A Forbes column by Kenneth Rapoza warns, "It is time to get out of Argentina and sali corriendo [get out quickly]." (It Might Be Time To Get Out Of Argentina 05/03/2018)
Carolina Millan and Jorgelina Do Rosario report (Argentina Raises Rates to 40% After Peso Selloff Prompts Third Abrupt Increase Bloomberg Businessweek 05/04/2018):
In another surprise move, the central bank on Friday raised the key interest rate by an additional 675 basis points to 40 percent - the highest among major economies -- as the Treasury Ministry committed to reducing spending on infrastructure, and to target the country’s primary fiscal deficit at 2.7 percent of GDP, down from 3.2 percent this year.
The peso rebounded following the announcement to close 5.5 percent higher at 21.8 per dollar. It posted its biggest one-day decline since December 2015 on Thursday even after two surprise rate hikes. The currency is still down 15 percent this year against the U.S. dollar and dropped more than 6 percent this week, the worst decline since June 2016.
Behind the peso weakness is growing concern that President Mauricio Macri is dragging his feet on taking the possibly painful steps needed to revamp the economy -- and that both inflation and government spending are spiraling dangerously high.
Argentine President Mauricio Macri took office in late 2015. He did all the things that the IMF and the Washington Consensus and conservative respectable economics said he should do: paid off the vulture fund profiteers, cutting public services, dropping capital controls, etc., etc. Now Forbes is warning investors that it might be time to pull the [bleep] out of Argentina.
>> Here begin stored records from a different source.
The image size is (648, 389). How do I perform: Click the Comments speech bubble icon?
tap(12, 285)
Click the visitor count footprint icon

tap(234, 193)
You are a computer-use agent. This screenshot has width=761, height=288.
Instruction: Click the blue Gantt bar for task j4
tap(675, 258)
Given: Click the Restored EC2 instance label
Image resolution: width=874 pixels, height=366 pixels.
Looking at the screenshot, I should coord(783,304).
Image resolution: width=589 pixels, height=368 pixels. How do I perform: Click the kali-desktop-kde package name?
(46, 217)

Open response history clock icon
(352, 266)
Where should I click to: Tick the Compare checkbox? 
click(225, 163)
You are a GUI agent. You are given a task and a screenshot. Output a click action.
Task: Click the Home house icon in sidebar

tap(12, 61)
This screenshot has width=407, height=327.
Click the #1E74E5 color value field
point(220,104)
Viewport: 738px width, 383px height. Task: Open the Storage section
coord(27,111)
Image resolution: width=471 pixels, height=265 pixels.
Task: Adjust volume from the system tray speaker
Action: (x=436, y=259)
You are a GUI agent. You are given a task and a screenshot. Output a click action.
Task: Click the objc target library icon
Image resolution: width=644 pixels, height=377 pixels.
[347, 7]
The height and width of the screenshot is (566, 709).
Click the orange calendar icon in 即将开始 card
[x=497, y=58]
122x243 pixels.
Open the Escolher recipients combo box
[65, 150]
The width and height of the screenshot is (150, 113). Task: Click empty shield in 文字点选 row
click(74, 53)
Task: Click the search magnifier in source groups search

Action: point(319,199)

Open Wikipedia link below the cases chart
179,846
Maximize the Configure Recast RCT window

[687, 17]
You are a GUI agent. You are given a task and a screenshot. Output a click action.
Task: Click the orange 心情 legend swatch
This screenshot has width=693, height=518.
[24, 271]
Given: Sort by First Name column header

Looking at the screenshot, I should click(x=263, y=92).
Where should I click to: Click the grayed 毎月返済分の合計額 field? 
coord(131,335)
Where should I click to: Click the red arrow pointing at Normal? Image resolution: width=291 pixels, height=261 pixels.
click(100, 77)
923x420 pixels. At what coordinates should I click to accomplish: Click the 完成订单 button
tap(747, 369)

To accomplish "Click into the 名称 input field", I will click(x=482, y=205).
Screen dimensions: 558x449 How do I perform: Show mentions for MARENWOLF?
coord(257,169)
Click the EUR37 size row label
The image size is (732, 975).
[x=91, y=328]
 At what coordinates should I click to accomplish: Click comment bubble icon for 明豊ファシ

But that's the nice thing about Very Serious Respectable Economics. When it reduces the living standards of millions and takes things to the (possible) brink of a financial crisis, it can't be the that the policies were wrong. No, it's the wisdom of The Market and the best of all possible worlds. In early 2016 when the economy was limping, Macri promised that things would get better in the second half (segundo semestre) of the year. It's now 2018, and the Secundo Semestre seems to be further away than ever.
And, as we see in Forbes and Businessweek pieces cited above, if there's a financial crisis, Very Serious Economics has the perfect solution: cut government expenditures more, slam real wages and salaries down further, sell off public properties, drop even more of any remaining limits on foreign speculative capital, yadda, yaddda. Because the real problem according to them is that hasn't been enough austerity and privatization and so on. El Secundo Semetre is bound to arrive someday!
Luis Bruschtein writes:
La ideología del sálvese quien pueda o del “no me importa mientras a mí no me toque” se filtró por la grieta moral que ha producido este gobierno de empresarios que han hecho negocios muy productivos para sus empresas con el Estado, mientras llevaron a la economía del país al borde del precipicio.
[The ideology of everyone for themselves or of "I don't care if it doesn't affect me" has been spread by the moral crevice generated by this government of impresarios who have done very productive business for their companies with the state, while they have brought the country's economy to the brink of the precipice.]